- Born: Louis Cupif 15 March 1895 Bonneval
- Died: 13 February 1961 (aged 65) 14th arrondissement of Paris
- Resting place: Flers
- Education: École normale supérieure (Paris) & University of Caen Normandy
- Occupation: geologist

= Louis Barrabé =

French economic field geologist and professor

Louis Barrabé (15 March 1895 – 13 February 1961) was a French economic field geologist and professor who contributed to studies of the geology of Madagascar and the Caribbean Islands of Martinique and Guadeloupe.
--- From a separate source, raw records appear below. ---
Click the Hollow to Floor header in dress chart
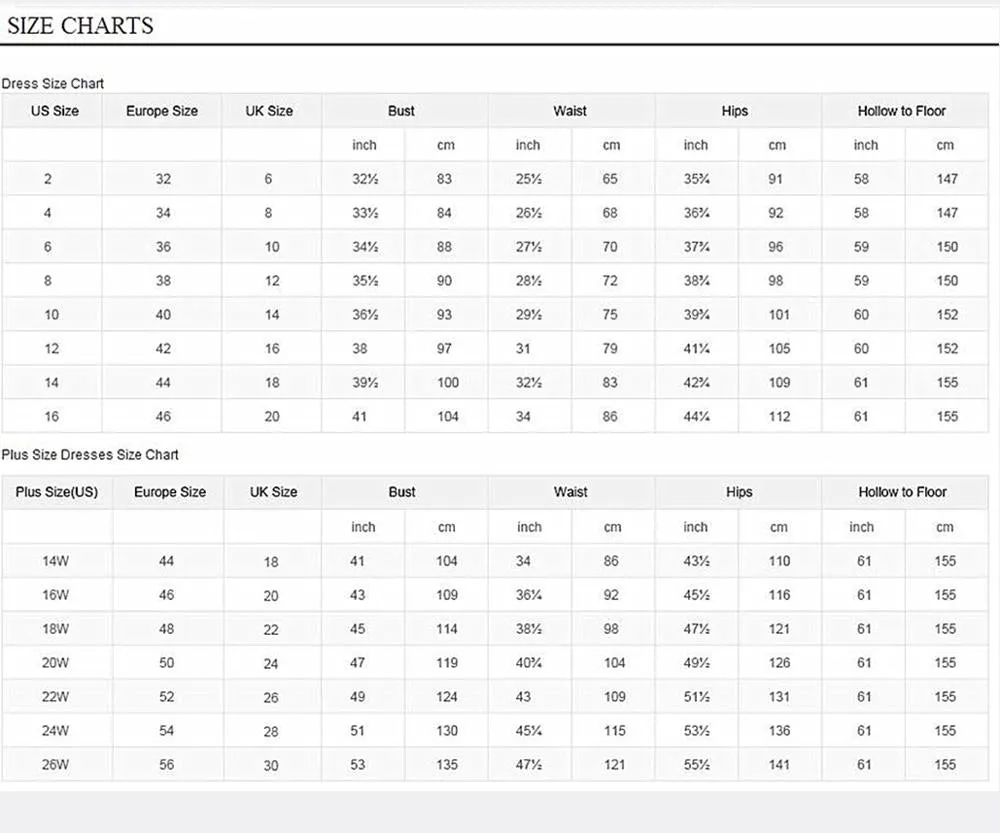Viewport: 1000px width, 833px height. tap(902, 111)
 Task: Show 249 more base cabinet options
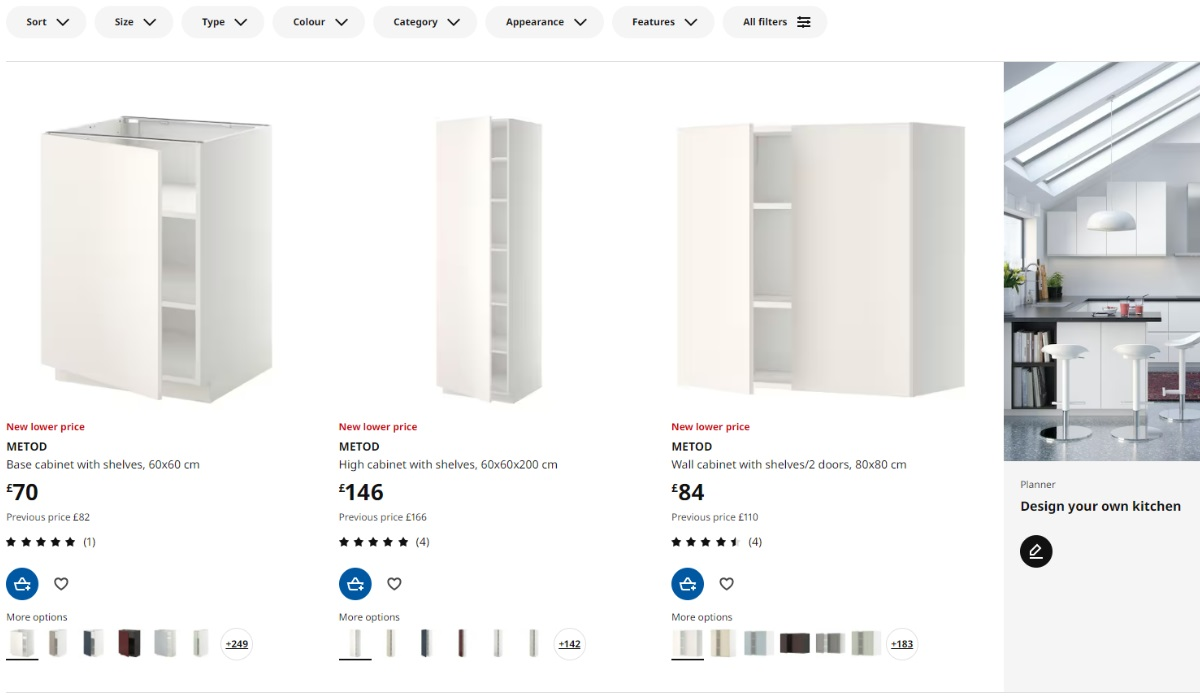[x=236, y=644]
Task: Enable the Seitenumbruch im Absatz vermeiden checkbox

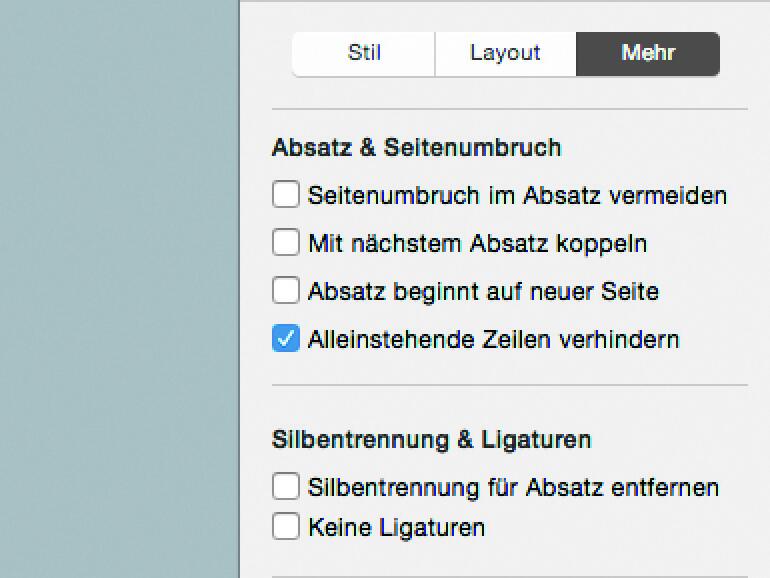Action: point(286,195)
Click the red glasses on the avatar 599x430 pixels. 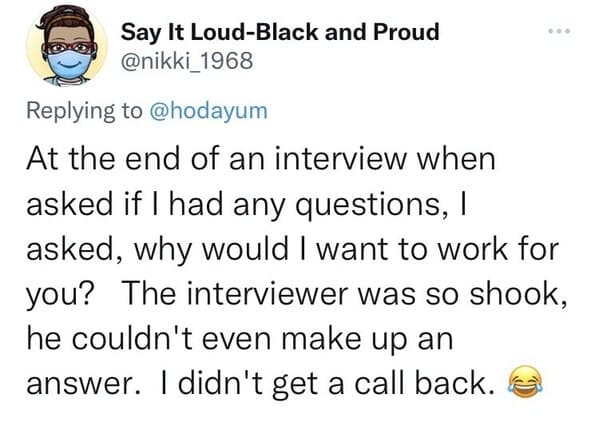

Barrabé was born in Bonneval where his father was an amateur naturalist and member of the Linnean Society of Normandy. Interested in natural history at an early age but his studies were interrupted by the war. He was conscripted during World War I and demobilized in 1919 as a lieutenant and awarded a Croix de Guerre. He then applied to the Ecole normale supérieure where his brother had studied before being killed in the war. He graduated in 1921, studying under Léon Bertrand along with Pierre Viennot and Daniel Schneegans. Together they worked on the field and discovered an oil deposit at Gabian in 1924 and natural gas at Saint-Marcet in 1939. In 1927 he was posted to Martinique and began to suffer from paralysis of the legs from which he recovered after returning to France. It is thought that it may have been a poisoning attempt. His doctoral thesis at the University of Paris was on the geology of Martinique and Guadeloupe. He taught at the University of Paris from 1931 to 1961. His students discovered uranium deposits in France in 1948. He taught his students empiricism and dissuaded them from holding too tightly to theories. He died from a heart attack.